In Vietnam gilt die Elsholtzia nicht als Un-, sondern als edles Küchenkraut. Das sagt viel aus über diese Küche. Trang Bang, ein Dorf nahe Ho-Chi-Minh-Stadt, ist bekannt für seine vielen verschiedenen Wildkräuter. Huu Doan führt dort ein kleines Restaurant, in dem er Glücksrollen und Suppe mit all diesen Kräutern anbietet. Er beschreibt den Kern der vietnamesischen Küche: »Erst wurden wir tausend Jahre von Chinesen beherrscht, dann kamen die Franzosen und zuletzt der amerikanische Krieg. Alle haben unsere Küche beeinflusst, aber wir waren meistens so arm, dass wir essen mussten, was in unseren Wäldern wächst.« Das Ergebnis dieser Mischung ist die subtilste Küche Asiens, zu fast jedem Gericht reichen vietnamesische Köche einen Teller mit einem Berg von frischen Kräutern, die sich der Gast nach und nach über sein Gericht streut.

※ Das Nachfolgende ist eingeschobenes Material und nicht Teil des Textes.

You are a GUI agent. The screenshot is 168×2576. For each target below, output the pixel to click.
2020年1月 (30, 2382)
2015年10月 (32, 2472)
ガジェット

Viele dieser Kräuter kommen jede Woche frisch in unsere Asienläden, auch mein vietnamesisches Lieblingskraut ist meist dabei. Das Aroma der vietnamesischen Melisse ist frisch und zitronig, mit Anklängen an exotische Trockengewürze wie Kreuzkümmel oder Zimt. Sie können das Kraut kaum falsch kombinieren, sein Duft ist kräftig, aber selten dominant. Die leuchtend grünen Blätter sind oval mit einer Spitze, gezackten Blatträndern und tief eingekerbten Blattadern. Bei der Suche nach Rau kinh gioi, nach Rau ram, dem leicht pfeffrigen vietnamesischen Nationalkraut, oder anderen vietnamesischen Kräutern ist es nicht schlimm, wenn Sie mal das Falsche erwischen: So wie Vietnamesen die Kräuter vom Beilagenteller frei kombinieren, können Sie das natürlich auch tun.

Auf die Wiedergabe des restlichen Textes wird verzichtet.